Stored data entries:
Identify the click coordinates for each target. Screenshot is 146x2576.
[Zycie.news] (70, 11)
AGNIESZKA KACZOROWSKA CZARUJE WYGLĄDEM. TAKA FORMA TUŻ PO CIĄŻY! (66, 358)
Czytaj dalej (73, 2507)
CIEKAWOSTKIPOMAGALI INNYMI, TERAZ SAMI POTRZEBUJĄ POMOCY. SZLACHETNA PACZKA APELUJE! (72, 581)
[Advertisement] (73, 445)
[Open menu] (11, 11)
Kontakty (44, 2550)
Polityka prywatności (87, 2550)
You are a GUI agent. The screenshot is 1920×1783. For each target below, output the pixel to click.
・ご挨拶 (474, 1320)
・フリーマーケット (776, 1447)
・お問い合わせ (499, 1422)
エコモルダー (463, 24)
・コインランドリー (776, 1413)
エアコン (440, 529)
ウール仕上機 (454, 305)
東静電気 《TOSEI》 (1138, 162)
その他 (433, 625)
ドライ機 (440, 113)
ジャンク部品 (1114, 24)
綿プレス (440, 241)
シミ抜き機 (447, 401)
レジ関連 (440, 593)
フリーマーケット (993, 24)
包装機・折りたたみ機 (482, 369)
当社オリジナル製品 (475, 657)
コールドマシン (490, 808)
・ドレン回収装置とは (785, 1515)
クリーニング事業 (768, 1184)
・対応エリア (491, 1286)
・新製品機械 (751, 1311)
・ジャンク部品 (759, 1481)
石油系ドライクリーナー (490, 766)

Your objective: All lines from the opening of the records through the line where "Polityka prywatności (87, 2550)" occurs are to be output verbatim. No other line belongs in the answer.

Expected answer:
Identify the click coordinates for each target. Screenshot is 146x2576.
[Zycie.news] (70, 11)
AGNIESZKA KACZOROWSKA CZARUJE WYGLĄDEM. TAKA FORMA TUŻ PO CIĄŻY! (66, 358)
Czytaj dalej (73, 2507)
CIEKAWOSTKIPOMAGALI INNYMI, TERAZ SAMI POTRZEBUJĄ POMOCY. SZLACHETNA PACZKA APELUJE! (72, 581)
[Advertisement] (73, 445)
[Open menu] (11, 11)
Kontakty (44, 2550)
Polityka prywatności (87, 2550)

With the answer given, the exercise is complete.